**Task instructions**
**a.** In the passage on drug safety, why does the writer find it unsurprising that people's sense of how much caution to use swings too far the other way? Answer in one to three sentences.
**b.** Print the passage on drug safety from "Meanwhile nearly everyone" to "usage and corner-cutting.".

**Document segment**
At Burning Man, I saw a lot of stuff like: making dosing and mixing decisions while not sober; taking doses without a scale, not beig justifiably confident that the dose is the right order of magnitude; taking their epistemically-untrustworthy friend’s word that a substance they’ve never heard of before is safe for them. That sort of thing. And that’s before even getting into the social stuff, where eg people really shouldn’t be having conversations about crazymaking topics while high. And the legitimately hard stuff, like it’s important to have a tripsitter who will break thought loops if you step on a trauma trigger, but also important that that tripsitter not be a significant other or cult leader and not be someone who will talk to you about crazymaking topics.
Meanwhile nearly everyone has been exposed to extremely unsubtle and substantially false anti-drug propaganda, which fails to survive contact with reality. So it’s unfortunate but also unsurprising that the how-much-caution pendulum in their heads winds up swinging too far to the other side. The ideal messaging imo would leave most people feeling like planning an acid trip is more work than they personally will get around to, plus mild disdain towards impulsive usage and corner-cutting.
(+1 from Rob B, Marie L)
Jim Babcock’s stance here is the most sensible one I’ve seen in this thread:
Somehow this reminds me of the time I did a Tarot reading for someone, whose only previous experience had been Brent Dill doing a Tarot reading, and they were… sort of shocked at the difference. (I prefer three card layouts with a simple context where both people think carefully about what each of the cards could mean; I’ve never seen his, but the impression I got was way more showmanship.)

**Dataset excerpts**
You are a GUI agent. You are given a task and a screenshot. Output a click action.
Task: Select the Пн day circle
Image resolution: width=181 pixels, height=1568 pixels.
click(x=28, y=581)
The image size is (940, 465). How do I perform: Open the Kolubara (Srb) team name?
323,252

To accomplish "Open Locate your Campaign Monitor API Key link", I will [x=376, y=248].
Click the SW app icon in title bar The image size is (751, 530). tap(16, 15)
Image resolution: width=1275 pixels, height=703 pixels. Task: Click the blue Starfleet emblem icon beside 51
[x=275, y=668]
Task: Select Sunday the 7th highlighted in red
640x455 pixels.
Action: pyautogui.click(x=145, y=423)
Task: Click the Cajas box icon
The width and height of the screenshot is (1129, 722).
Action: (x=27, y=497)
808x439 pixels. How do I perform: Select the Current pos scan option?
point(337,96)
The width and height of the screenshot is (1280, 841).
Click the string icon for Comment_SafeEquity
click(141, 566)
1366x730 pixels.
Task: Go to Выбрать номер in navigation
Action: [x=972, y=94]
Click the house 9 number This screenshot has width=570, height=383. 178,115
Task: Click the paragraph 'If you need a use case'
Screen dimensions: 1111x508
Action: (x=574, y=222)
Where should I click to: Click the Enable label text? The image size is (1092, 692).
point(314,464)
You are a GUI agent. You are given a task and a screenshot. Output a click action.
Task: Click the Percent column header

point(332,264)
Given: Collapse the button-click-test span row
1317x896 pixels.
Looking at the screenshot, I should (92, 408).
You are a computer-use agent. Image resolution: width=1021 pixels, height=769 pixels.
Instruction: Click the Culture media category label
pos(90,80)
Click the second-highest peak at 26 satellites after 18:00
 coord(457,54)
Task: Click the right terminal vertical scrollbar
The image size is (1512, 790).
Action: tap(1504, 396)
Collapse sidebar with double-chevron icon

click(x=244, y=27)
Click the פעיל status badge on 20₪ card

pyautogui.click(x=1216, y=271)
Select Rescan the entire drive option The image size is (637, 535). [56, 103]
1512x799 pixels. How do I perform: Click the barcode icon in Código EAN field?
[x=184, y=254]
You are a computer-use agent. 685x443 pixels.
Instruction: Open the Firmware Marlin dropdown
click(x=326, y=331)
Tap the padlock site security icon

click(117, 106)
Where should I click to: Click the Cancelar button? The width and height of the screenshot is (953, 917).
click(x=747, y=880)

**Task-by-task outputs**
**a.** Nearly everyone has been exposed to extremely unsubtle and substantially false anti-drug propaganda. That propaganda fails to survive contact with reality, so people's sense of how much caution to use swings too far toward the other side.

**b.**
Meanwhile nearly everyone has been exposed to extremely unsubtle and substantially false anti-drug propaganda, which fails to survive contact with reality. So it’s unfortunate but also unsurprising that the how-much-caution pendulum in their heads winds up swinging too far to the other side. The ideal messaging imo would leave most people feeling like planning an acid trip is more work than they personally will get around to, plus mild disdain towards impulsive usage and corner-cutting.